O título do sétimo disco de Júnior Cordeiro, segundo o próprio artista, vem, jocosamente, encabeçado pelo sinal de cerquilha (#), e assim deve ser lido (e entendido). A ironia parte da premissa de que, num mundo cada vez mais virtualizado e “virtualizante”, onde o universo das redes ordenam as interações sociais de indivíduos cada vez mais fechados em suas “zonas de conforto” e ouvindo apenas os ecos de suas próprias vozes, reduzindo suas existências a um narcisismo degradante, a cerquilha ganha uma importância nos discursos diários de pensamentos e ações como a validá-los para ganharem força e abrangência. As pessoas estão ganhando um medo de ficar de fora das conexões, gerando prisões virtuais de onde nunca conseguem sair.  Uma verdadeira ação socialmente física, afetiva, politizada e de forma humanizada é evento cada vez mais distante. É sobre esse ambiente social catastrófico que assola a ação do homem atual que Júnior Cordeiro, não obstante sua inclinação para temas místicos e filosóficos, finca seu fio temático na sua sétima aventura sonora, centralizando seu pensamento na direção de apontar aberrações no comportamento humano que se congela envolto numa dependência do mundo virtual e do extremo consumo.

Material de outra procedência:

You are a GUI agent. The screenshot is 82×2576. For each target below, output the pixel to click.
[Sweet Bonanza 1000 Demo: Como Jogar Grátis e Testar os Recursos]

Sobre a aventura sonora, a sua já conhecida alquimia de Hard Rock e Rock Progressivo/Psicodélico  com brasilidades, sobretudo o baião (desta vez incluindo o samba como elemento surpresa), dão a tônica do conjunto musical da obra. As letras ácidas de sempre se aliam mais uma vez aos fortes e pesados riffs de guitarra e ponteios de viola nordestina, sempre com a maior naturalidade possível. 

O disco é um marco temporal, atesta 15 anos de sua carreira. O já conhecido misticismo do artista, dessa vez, aparece com o número 7 na capa do disco e, quiçá, em algumas mensagens subliminares nas letras, para marcar sua sétima jornada no campo da criação musical.